- Figure out your take-home pay. Remember that your gross pay and your net pay will look very different-- run your information through a calculator like this one to see what you'll actually be taking home. You can do this even if you don't have a job yet-- in fact, it's a great way to understand what different salaries will mean for you.
- Figure out your fixed expenses. Think as thoroughly as you can about your basic, unavoidable spending. What is the cheapest rent you could reasonably get? How much will basic utilities cost? How much will you spend on groceries? Will you have health insurance payments? Car payments and/or auto insurance? Student loan and/or credit card minimum payments? Is there clothing you really have to buy for work? Are there other expenses you consider truly non-negotiable, like trips home to visit family? Even if they're not monthly recurring expenses, you'll have to pay for them somehow, so divide the cost up and plan to save a portion each month. Now, how much do those basic costs add up to and how does that compare to your take-home pay?
Understand your options and their consequences:
- Read up about the smart moves you have available and make sure you know why they're smart. No one will force you to take advantage of all of them, but it is wise to at least know what you're deciding on. Make sure you really understand the benefits of compounding interest, the advantages of starting young . Read up on the benefits of opening a Roth IRA at your age, especially if you're in a low tax bracket. Learn about the 401(k) or 403(b) from your employer if you're offered one, and if there's a 100%, 50%, or even 20% match, keep in mind that it's the kind of return on investment you won't find anywhere else. Find out if you're eligible for the Saver's Tax Credit, and think hard about the benefits of saving for retirement and getting 10-50% back in your pocket. If you have credit card debt, take a serious look at how much you're throwing away in interest which you could keep if you accelerated your payments, and understand that paying only the minimum will keep you in debt for decades. You don't have to make every smart move in the book, but you should at least make informed choices.

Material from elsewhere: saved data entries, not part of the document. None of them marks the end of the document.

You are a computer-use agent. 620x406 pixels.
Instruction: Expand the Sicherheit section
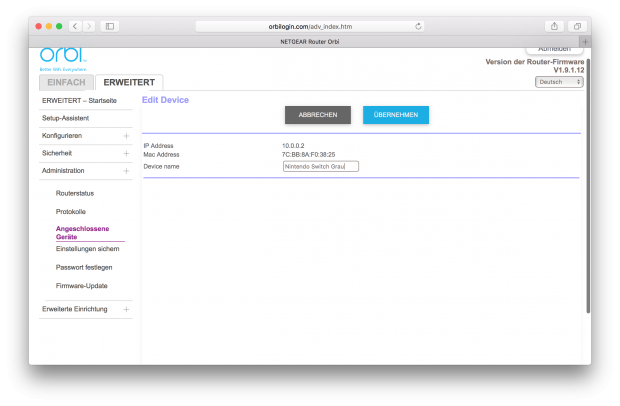click(126, 153)
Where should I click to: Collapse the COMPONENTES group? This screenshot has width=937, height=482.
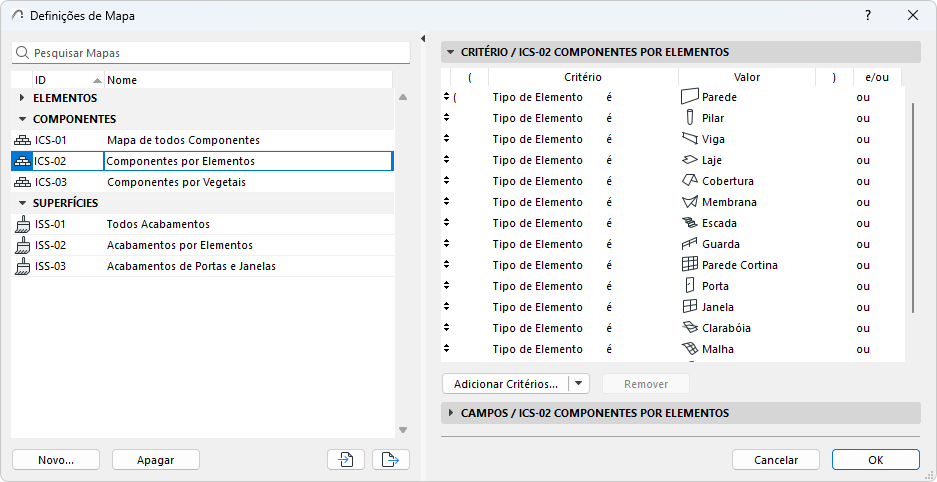[x=22, y=119]
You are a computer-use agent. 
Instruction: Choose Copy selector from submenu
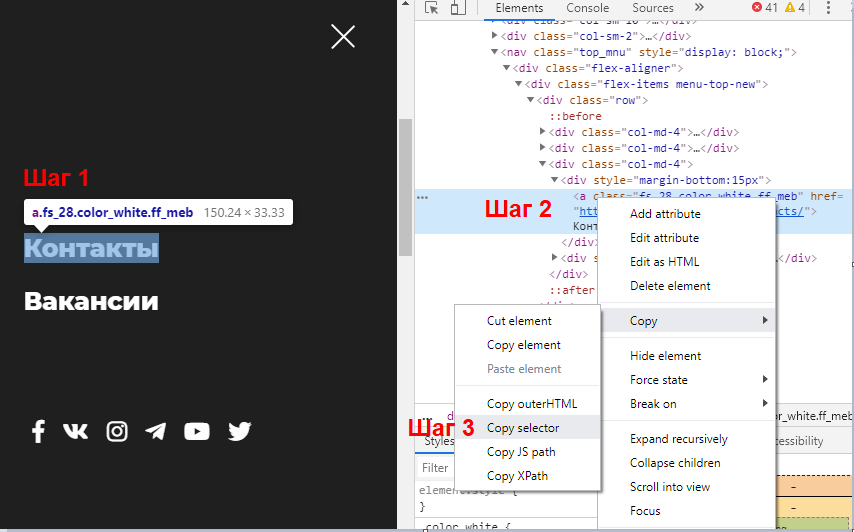pyautogui.click(x=523, y=428)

- Have a plan for emergencies. If your plan is asking for help from your parents (or other relatives), that's okay, if you're sure they are willing and able to back you up, and you're comfortable with asking them to. If they're not or you're not, you need to save up an emergency fund. Convential wisdom suggests you shoot for three to six months worth of expenses... figure out a monthly savings amount that works for you, but remember that until your emergency fund is bulked up you risk falling back on Plan B-- and if Plan B is credit-card spending, think long and hard what that means in terms of the interest payments you'd be handing over to the credit card company.
Understand your priorities:
- Do some soul-searching about what matters to you. What optional spending is most important to you? Do you want an apartment in a better location, with more space, and/or without roommates? Do you want to pay for cable and/or Netflix? Do you want to spend on books or music? Better food? Clothes, shoes, accessories? Do you want to eat out, go to bars, movies, concerts, go on vacations? Which can you find smart, creative ways to do more cheaply, and which are so important that you won't cut corners? Do you want to make donations to charity and/or causes? If you don't have a job yet, this is the time to think about how different job possibilities with different salaries (and benefits!) fit into your priority list-- what spending/saving are you willing to give up for a great job? Then take a look at your available funds, and your list of priorities, and make a plan for what you can spend on each. That's really all a budget is.
- Think about what sacrifices today are worth it for benefits tomorrow, and vice versa. You can put money into retirement savings today and get way more bang for your buck than if you try to catch up later. You can save up an emergency fund and help cushion the stress of an emergency later. You can pay the minimums on your credit card or add credit card debt in order to have a better cashflow today but give yourself a huge interest burden for years to come-- or you can pay down (or avoid) debt now and have the freedom of no payments later. It's silly to be completely focused on the future to the exclusion of the present-- none of us know what tomorrow will bring-- but you need to find where the balance lies for you. (I struggled with this in Save for tomorrow or live for today?)
- Be honest with yourself about your weaknesses. If you find that your priorities don't match what you're spending in certain areas, you'll need to make a plan to cut back in order to achieve your goals. Don't make a budget that rests on expecting dramatic changes, but do set goals and commit to making progress, and when you slip, remind yourself that you're doing this because you decided you wanted something else more. And if you realize you don't actually want the other thing more, change your budget! I love this quote from Gandhi:
"As long as you derive inner help and comfort from anything, you should keep it. If you were to give it up in a mood of self-sacrifice or out of a stern sense of duty, you would continue to want it back, and that unsatisfied want would make trouble for you. Only give up a thing when you want some other condition so much that the thing no longer has any attraction for you, or when it seems to interfere with that which is more greatly desired."